Encounter centred on Jörg Immendorff
English, with simultaneous interpretation
This encounter/guided tour sees Ulrich Wilmes, art historian and curator of the exhibition Jörg Immendorff. The Task of the Painter(Museo Reina Sofía, 30 October 2019 – 13 April 2020), shine a light on the career of the German artist from multiple perspectives and with a direct connection to the works on display. The aforementioned retrospective commences with the first stages of sociopolitical upheaval at the end of the 1960s and concludes with the hermetic paintings and allegories from the artist’s mature period — essentially, four decades of activity by a chronicler of tumultuous times. In this tour, Wilmes highlights Immendorff’s particular view of art and his own existence as an artist.
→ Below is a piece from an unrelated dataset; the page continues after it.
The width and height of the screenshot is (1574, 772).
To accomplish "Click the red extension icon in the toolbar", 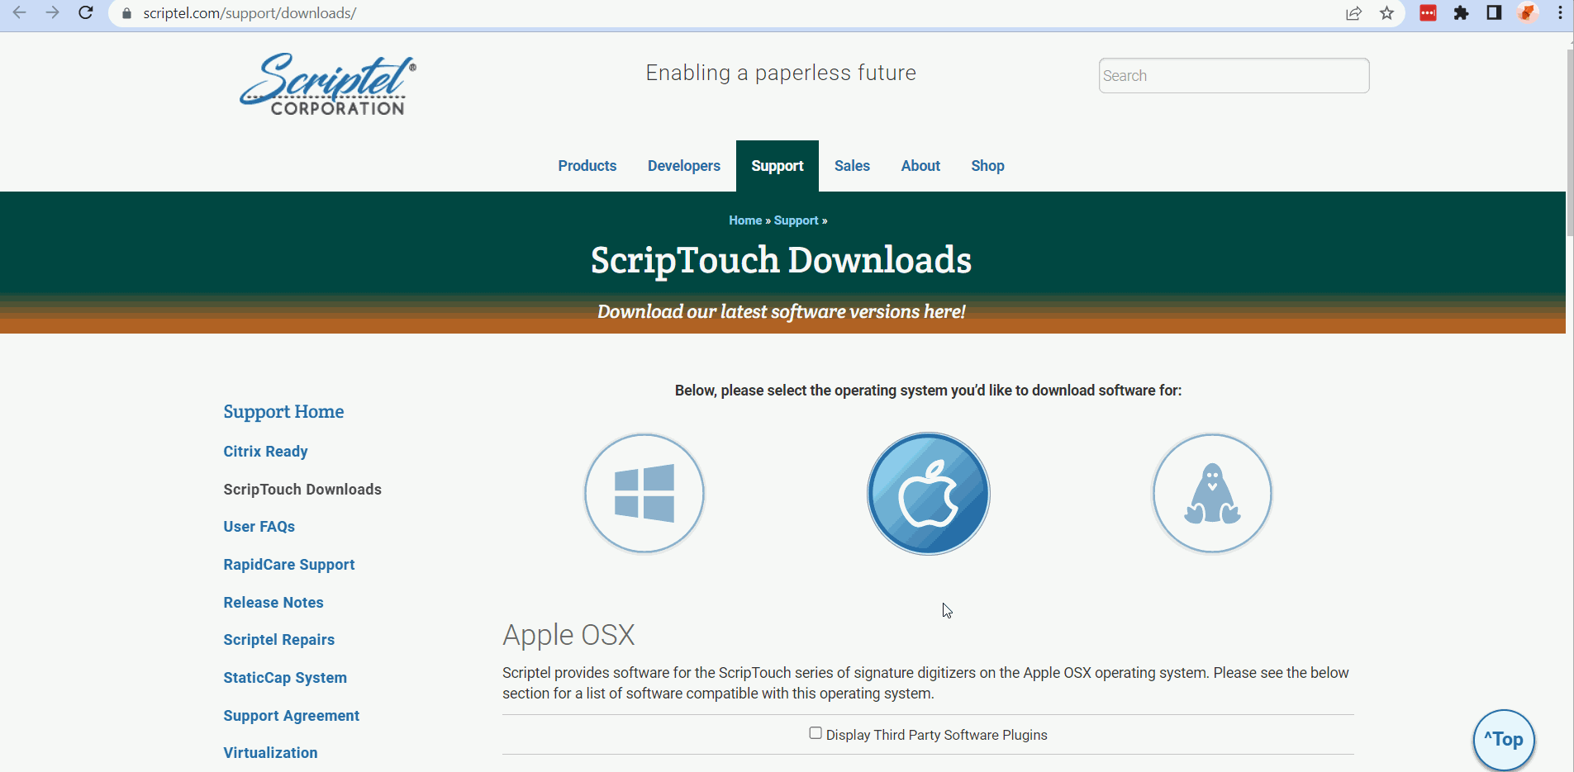I will pyautogui.click(x=1428, y=13).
Educated by Joseph Beuys in the new artistic attitudes in the mid-1960s, Jörg Immendorff (1945–2007) left conceptual art aside to immerse himself in German Neo-Expressionism and a return to the painting that would characterise the 1980s, two movements in which he is widely considered an international point of reference. However, Immendorff did not discard the radicalism of his early years entirely – in fact, this was largely augmented and prolonged over this new phase – for he conceived of painting as a set of allegorical and social strategies, not as fetishized commodities solely serving to reaffirm the artist. He believed that painting was the narrative medium which made room for anxieties, identity crises and feelings of guilt in post-war Germany, exemplified in the series Café Deutschland. Moreover, Immendorff never saw painting outside the purely aesthetic, viewing it instead as a language determined by its social role; thus, he never wavered in his concern with considering different levels of interpreting the objects, situations and subjects that run through his works.
Ulrich Wilmes is an art historian and curator of the exhibition Jörg Immendorff. The Task of the Painter. He has worked as a curator at Portikus (Frankfurt) and has served as deputy director of both Lenbachhaus (Munich) and the Ludwig Museum (Cologne). Until 2018, he was chief curator at Haus der Kunst (Munich) and currently works as an independent curator.